Dataset entries

+ + + + +

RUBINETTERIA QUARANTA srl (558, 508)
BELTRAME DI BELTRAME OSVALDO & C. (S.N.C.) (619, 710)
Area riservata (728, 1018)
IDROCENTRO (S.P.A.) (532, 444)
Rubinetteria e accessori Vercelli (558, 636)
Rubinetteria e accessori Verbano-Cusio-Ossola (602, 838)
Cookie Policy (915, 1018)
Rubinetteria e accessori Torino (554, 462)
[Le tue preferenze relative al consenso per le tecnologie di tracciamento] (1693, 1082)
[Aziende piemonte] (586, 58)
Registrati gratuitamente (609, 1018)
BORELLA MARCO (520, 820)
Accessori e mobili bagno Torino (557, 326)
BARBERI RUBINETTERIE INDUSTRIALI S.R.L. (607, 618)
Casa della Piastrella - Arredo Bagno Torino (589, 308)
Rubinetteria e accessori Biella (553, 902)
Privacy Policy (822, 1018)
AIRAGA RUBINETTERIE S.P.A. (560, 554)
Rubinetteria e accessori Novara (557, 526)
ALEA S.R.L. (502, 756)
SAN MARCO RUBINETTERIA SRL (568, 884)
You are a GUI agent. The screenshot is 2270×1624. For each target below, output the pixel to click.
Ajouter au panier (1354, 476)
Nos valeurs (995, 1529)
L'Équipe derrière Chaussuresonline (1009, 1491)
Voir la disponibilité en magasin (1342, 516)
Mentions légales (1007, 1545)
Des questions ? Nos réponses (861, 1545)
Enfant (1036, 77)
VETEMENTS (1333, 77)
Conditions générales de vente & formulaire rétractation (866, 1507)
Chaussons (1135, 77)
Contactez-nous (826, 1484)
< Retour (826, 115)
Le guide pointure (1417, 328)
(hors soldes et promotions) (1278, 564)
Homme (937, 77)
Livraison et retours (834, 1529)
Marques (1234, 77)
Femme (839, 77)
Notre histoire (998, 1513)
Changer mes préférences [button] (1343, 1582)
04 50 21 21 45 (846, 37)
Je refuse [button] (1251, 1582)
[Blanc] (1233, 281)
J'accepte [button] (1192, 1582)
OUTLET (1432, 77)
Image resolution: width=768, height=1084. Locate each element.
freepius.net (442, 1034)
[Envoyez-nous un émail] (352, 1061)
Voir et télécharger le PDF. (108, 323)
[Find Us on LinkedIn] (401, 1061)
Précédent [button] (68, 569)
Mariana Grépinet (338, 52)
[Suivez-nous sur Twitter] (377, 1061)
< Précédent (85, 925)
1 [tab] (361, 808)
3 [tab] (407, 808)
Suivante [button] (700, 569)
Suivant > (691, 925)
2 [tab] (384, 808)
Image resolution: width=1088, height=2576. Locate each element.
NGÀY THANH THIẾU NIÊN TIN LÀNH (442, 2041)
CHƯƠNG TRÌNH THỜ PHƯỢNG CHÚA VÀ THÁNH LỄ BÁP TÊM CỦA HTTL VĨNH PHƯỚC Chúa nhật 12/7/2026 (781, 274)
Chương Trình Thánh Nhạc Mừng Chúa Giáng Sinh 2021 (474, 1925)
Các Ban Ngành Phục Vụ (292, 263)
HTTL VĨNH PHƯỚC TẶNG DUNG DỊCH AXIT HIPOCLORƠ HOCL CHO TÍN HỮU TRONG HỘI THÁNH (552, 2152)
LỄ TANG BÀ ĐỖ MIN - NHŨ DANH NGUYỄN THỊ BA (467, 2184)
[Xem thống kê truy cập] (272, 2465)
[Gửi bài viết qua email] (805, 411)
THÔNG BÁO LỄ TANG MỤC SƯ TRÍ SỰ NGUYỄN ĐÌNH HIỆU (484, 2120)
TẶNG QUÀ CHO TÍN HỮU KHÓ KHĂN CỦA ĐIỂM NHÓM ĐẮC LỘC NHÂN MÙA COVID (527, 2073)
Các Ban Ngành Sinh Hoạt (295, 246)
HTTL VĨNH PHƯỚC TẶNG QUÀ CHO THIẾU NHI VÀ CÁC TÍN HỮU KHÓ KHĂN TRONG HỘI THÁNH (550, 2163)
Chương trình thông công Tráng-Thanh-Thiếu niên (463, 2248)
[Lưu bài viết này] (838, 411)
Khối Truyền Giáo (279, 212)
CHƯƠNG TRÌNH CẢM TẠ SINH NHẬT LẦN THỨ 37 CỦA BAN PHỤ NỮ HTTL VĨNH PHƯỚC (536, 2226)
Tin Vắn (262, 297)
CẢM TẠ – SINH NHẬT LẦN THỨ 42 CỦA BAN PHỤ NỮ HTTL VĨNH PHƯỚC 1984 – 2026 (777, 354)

+ + + + +

DIRECTIONS
Copy out only the lines of the records above from the one with "IDROCENTRO (S.P.A.) (532, 444)" through the one with "NGÀY THANH THIẾU NIÊN TIN LÀNH (442, 2041)", exactly as they stand, both included.

EXERCISE RESULT
IDROCENTRO (S.P.A.) (532, 444)
Rubinetteria e accessori Vercelli (558, 636)
Rubinetteria e accessori Verbano-Cusio-Ossola (602, 838)
Cookie Policy (915, 1018)
Rubinetteria e accessori Torino (554, 462)
[Le tue preferenze relative al consenso per le tecnologie di tracciamento] (1693, 1082)
[Aziende piemonte] (586, 58)
Registrati gratuitamente (609, 1018)
BORELLA MARCO (520, 820)
Accessori e mobili bagno Torino (557, 326)
BARBERI RUBINETTERIE INDUSTRIALI S.R.L. (607, 618)
Casa della Piastrella - Arredo Bagno Torino (589, 308)
Rubinetteria e accessori Biella (553, 902)
Privacy Policy (822, 1018)
AIRAGA RUBINETTERIE S.P.A. (560, 554)
Rubinetteria e accessori Novara (557, 526)
ALEA S.R.L. (502, 756)
SAN MARCO RUBINETTERIA SRL (568, 884)
You are a GUI agent. The screenshot is 2270×1624. For each target below, output the pixel to click.
Ajouter au panier (1354, 476)
Nos valeurs (995, 1529)
L'Équipe derrière Chaussuresonline (1009, 1491)
Voir la disponibilité en magasin (1342, 516)
Mentions légales (1007, 1545)
Des questions ? Nos réponses (861, 1545)
Enfant (1036, 77)
VETEMENTS (1333, 77)
Conditions générales de vente & formulaire rétractation (866, 1507)
Chaussons (1135, 77)
Contactez-nous (826, 1484)
< Retour (826, 115)
Le guide pointure (1417, 328)
(hors soldes et promotions) (1278, 564)
Homme (937, 77)
Livraison et retours (834, 1529)
Marques (1234, 77)
Femme (839, 77)
Notre histoire (998, 1513)
Changer mes préférences [button] (1343, 1582)
04 50 21 21 45 (846, 37)
Je refuse [button] (1251, 1582)
[Blanc] (1233, 281)
J'accepte [button] (1192, 1582)
OUTLET (1432, 77)
Image resolution: width=768, height=1084. Locate each element.
freepius.net (442, 1034)
[Envoyez-nous un émail] (352, 1061)
Voir et télécharger le PDF. (108, 323)
[Find Us on LinkedIn] (401, 1061)
Précédent [button] (68, 569)
Mariana Grépinet (338, 52)
[Suivez-nous sur Twitter] (377, 1061)
< Précédent (85, 925)
1 [tab] (361, 808)
3 [tab] (407, 808)
Suivante [button] (700, 569)
Suivant > (691, 925)
2 [tab] (384, 808)
Image resolution: width=1088, height=2576. Locate each element.
NGÀY THANH THIẾU NIÊN TIN LÀNH (442, 2041)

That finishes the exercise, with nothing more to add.